*TASK INSTRUCTIONS*:
[1] Name every form of mistreatment of conscripts that the passage on human rights in Eritrea lists in its paragraph on how conscripts are treated.
[2] According to the passage on human rights in Eritrea, why did the refugee with 18 years of service flee in 2015?
[3] Carry on the passage on human rights in Eritrea from its final sentence, in the same style.

*SOURCE*:
In turn, the council by resolution “condemn[ed] in the strongest terms” Eritrea’s “systematic, widespread and gross human rights violations” and asked the General Assembly to submit the commission reports to all “relevant organs of the UN.” The General Assembly took no public action on that recommendation at its October 2016 session.
Conscripts are often assigned to arduous non-military construction and agriculture projects though some serve in the civil service, education, and other service jobs. Conscripts are used not only in government-related projects, they are used in projects personally benefitting military commanders and other officials.
Treatment of conscripts is often harsh, depending on the whim of the commander. Physical abuse, including torture, occurs frequently; so does forced domestic servitude and sexual violence by commanders against female conscripts. There is no redress mechanism for conscripts facing sexual and other abuses.
Attempts to flee are sternly punished. On April 3, new conscripts trying to escape from a convoy in Asmara were shot at by guards, killing several.
Conscript pay is insufficient to support the conscript, let alone a family. An Eritrean refugee told Human Rights Watch he fled in 2015 after 18 years of service because there was no end in sight. Another said he fled after 10 years because “my family couldn’t survive.” A third said he fled after serving for 12 years because “I couldn’t see any future for my children.”
When Eritrea was discussing a large grant from the European Union in 2015, senior Eritrean officials told diplomats and foreign visitors that the 18-month limit would be applied to new conscripts, though not to those already serving far longer. In February, the government abandoned that proposal.
Instead, President Isaias announced that conscript pay would be raised. His finance minister said pay for conscripts working in the civil service would almost triple; he made no mention of increases for others. At time of writing, there is no evidence that pay had increased for most conscripts.
The government owns all media. In September 2001, the government closed all independent newspapers and arrested its leading journalists. None were brought to trial. They remain in solitary detention, with no access to family members. Former guards have reported about half have died in detention. Eleven former high-level officials who criticized Isaias’s rule were also arrested and detained since 2001. Eritrean authorities have ignored calls, including by the African Commission on Human and Peoples’ Rights and the UN special rapporteur for Eritrea, for their release or at least a judicial hearing.
Less prominent citizens are also subject to arbitrary imprisonment. Very few are given a reason for their arrest. Few, if any, receive trials; some disappear. The length of imprisonment is often indefinite and conditions are harsh.
Although the government issued a new criminal procedure code in 2015, requiring warrants for arrest, access to defense counsel, and other procedural safeguards, including the right to petition for habeas corpus, there is no evidence that any of these protections has been implemented.
Security personnel raid private homes where adherents of unrecognized religions meet for prayers, arresting and detaining them. Those arrested are only released after repudiating their religious affiliations.
Jehovah’s Witnesses are especially persecuted. Three arrested 22 years ago, in 1994, for refusing military service remain imprisoned. Fifty-four Witnesses, arrested in 2014 for “unlawful assembly,” admitted guilt in March 2016 and were released with a fine of 500 nakfa (US$35); a lone holdout was sentenced to six months and fined 7,000 nakfa ($470).
Although the new restrictions limit black market conversions they also create new tools closely to monitor citizens’ individual expenditures and income.

*SOURCE DATA*:
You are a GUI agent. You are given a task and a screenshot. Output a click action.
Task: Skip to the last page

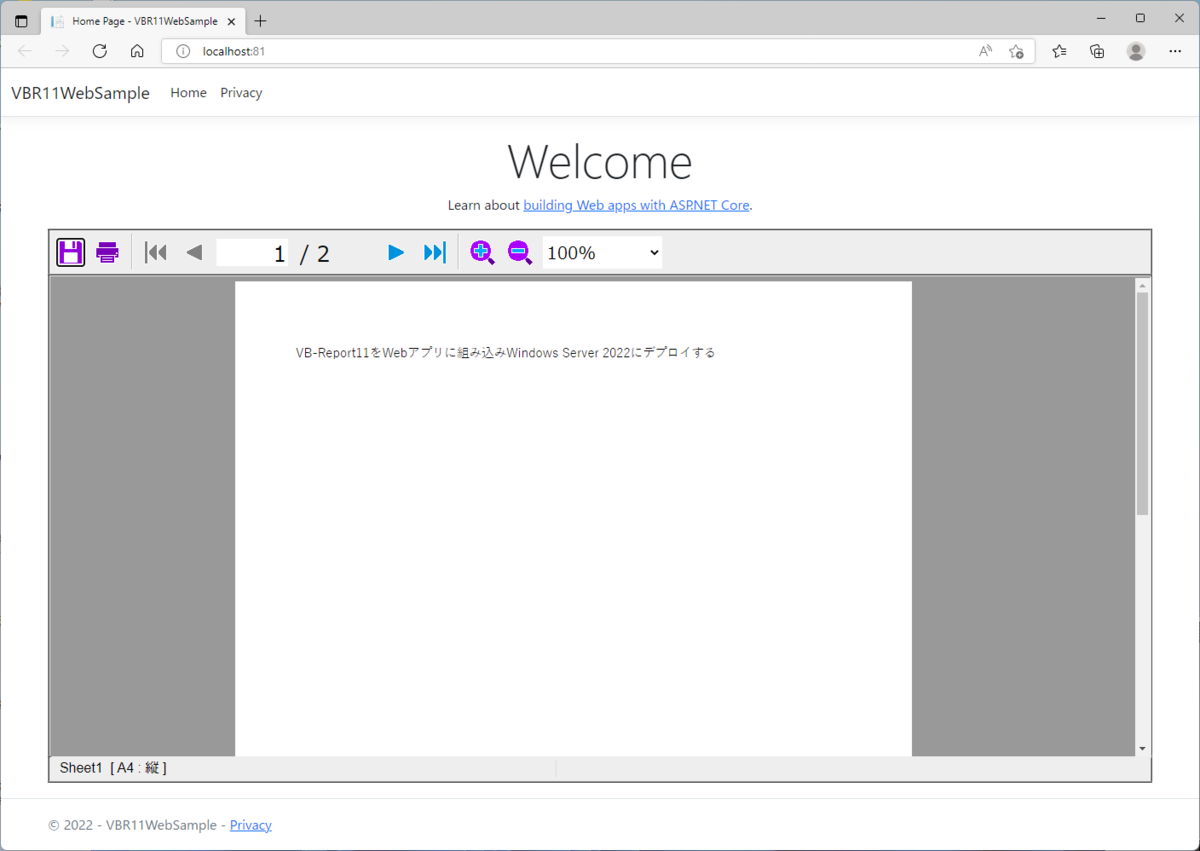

*THE ANSWERS*:
[1] Physical abuse, including torture; forced domestic servitude; sexual violence by commanders against female conscripts.

[2] He fled because there was no end in sight to his service.

[3]
European countries continue to attempt to stem the flow of asylum seekers and migrants from Eritrea. A Swiss immigration fact-finding mission to Asmara, Eritrea’s capital, in March, however, concluded “proof of improved human rights conditions is still missing” and that involuntary returnees could count on imprisonment and perhaps torture. In October, an appellate tribunal in the United Kingdom held that Eritreans of draft age who left the country illegally and are involuntary returned to Eritrea “face a real risk of persecution, serious harm or ill-treatment”; these abuses, the decision said, violate the European Convention on Human Rights. The UK Home Office amended its immigration policy to conform to the tribunal’s holding.
In May, Sudan expelled over 400 Eritrean refugees and asylum seekers to Eritrea. Most were promptly incarcerated according to CoI witnesses.
Israel for years has refused to allow Eritreans to apply for asylum. In September, an appeals court held that Eritreans must be given individualized hearings, overruling an Interior Ministry policy that from national service evasion or desertion can never be justification for asylum.
Eritrea and Ethiopia both host each other’s armed opposition groups. On June 12-13, border clashes, including artillery fire, erupted near Tsorona, a village just inside Eritrea. President Isaias blamed Ethiopia for the attack but there are conflicting reports of the cause, including that fighting began when armed Eritrean troops chased fleeing conscripts into Ethiopian territory and that Ethiopia responded to an attack by an Eritrea-based rebel group.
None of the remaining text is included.